Keeping the District Attorney’s Office Connected to Important Segments
Of Law Enforcement and Of Our Communities
Orange County District Attorney David M. Hoovler on June 7, 2017, announced meetings that have recently been held between the District Attorney, his staff, and two groups that are important in the fight against crime in our communities.
On May 16, 2017, the District Attorney’s Community Affairs Unit hosted a luncheon with Orange County’s school superintendents, at the Holiday Inn on Crystal Run Road in the Town of Wallkill. This year represents the third time that the District Attorney and his staff have met with school superintendents as a group, in addition to numerous individual meetings. Eleven of the County’s superintendents attended the luncheon. Among the topics discussed were the County’s Social Host Law; the need for vigilance against underage drinking and drug use during spring events, such as proms and graduations; the opiate epidemic gripping the region and the nation; the recently-enacted legislation to “Raise the Age” of criminal responsibility from 16 to 18; Orange County’s new “Tobacco 21” legislation; and the presentations of the Uncommon Athlete that the District Attorney will be sponsoring in the fall.
On May 24, 2017, the District Attorney and his Community Affairs Unit met in Goshen at the Orange County Emergency Services Center with representatives from several of the County’s Policemen’s Benevolent Associations (PBAs). District Attorney Hoovler and his staff have now met with PBA representatives four times, annually since the District Attorney took office. Among the topics discussed at the meeting were recent state legislation requiring the videotaping of statements made by suspects in some serious felony cases; recent legislation permitting the prosecution at trial to introduce in evidence procedures where a witness has identified a suspect in a photograph; the recent “Raise the Age” legislation; the opiate epidemic; and the District Attorney’s and New York State’s policies on police shootings and assaults on police officers.
“Since before I took office,” said District Attorney Hoovler, “I have made it my mission to better connect the District Attorney’s Office with our communities, in an effort to reach out to people who might be able to help us solve issues leading to crime.
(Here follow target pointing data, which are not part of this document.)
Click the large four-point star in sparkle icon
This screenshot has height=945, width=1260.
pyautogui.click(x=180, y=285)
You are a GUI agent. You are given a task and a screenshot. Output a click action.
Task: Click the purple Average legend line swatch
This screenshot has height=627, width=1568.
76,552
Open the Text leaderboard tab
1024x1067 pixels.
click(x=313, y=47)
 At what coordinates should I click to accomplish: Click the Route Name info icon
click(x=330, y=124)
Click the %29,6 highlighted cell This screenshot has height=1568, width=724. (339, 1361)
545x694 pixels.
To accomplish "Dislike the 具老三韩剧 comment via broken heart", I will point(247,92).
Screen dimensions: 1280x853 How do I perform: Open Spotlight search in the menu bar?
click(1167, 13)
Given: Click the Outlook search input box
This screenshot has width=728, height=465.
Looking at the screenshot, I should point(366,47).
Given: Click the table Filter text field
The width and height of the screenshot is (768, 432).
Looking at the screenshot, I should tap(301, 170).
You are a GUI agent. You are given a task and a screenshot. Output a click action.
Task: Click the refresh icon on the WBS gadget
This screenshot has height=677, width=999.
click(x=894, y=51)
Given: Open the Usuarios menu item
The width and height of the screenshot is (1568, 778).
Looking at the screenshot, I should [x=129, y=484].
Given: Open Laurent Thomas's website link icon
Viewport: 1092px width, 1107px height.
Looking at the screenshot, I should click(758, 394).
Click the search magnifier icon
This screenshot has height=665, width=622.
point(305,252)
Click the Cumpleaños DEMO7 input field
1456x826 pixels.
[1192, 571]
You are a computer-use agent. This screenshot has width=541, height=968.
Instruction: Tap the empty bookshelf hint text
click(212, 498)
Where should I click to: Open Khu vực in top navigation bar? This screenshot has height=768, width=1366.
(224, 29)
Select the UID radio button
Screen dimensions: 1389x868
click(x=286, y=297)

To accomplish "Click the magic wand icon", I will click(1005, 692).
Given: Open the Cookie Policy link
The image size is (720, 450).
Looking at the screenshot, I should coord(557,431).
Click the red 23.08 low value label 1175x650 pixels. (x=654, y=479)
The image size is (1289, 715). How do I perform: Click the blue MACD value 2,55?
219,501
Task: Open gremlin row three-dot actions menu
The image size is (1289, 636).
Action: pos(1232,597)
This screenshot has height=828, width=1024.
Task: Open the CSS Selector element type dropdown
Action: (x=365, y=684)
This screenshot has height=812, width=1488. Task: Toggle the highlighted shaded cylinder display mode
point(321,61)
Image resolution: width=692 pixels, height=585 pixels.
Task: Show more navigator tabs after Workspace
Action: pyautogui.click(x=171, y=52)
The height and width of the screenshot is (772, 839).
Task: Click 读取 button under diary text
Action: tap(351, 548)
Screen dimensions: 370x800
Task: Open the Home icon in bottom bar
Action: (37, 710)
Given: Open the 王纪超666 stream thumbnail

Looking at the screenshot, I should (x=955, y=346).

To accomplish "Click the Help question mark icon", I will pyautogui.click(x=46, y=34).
School superintendents and rank-and-file police officers, among many others, are important people for my office to connect with. Our children are our future, and we win if we can assist schools to impress on children the need to be law-abiding citizens, or if schools can assist us in identifying issues that lead to crime and that we can solve. In addition, just as we have made efforts to enhance our connection to police administrators, we have reached out to rank-and-file police officers, those on the street, who have daily contact with problems that lead to crime. By forging lasting relationships between our schools and our police, I hope to continue the outreach efforts of this office, as we all strive to prevent crime and to appropriately punish those who commit it.”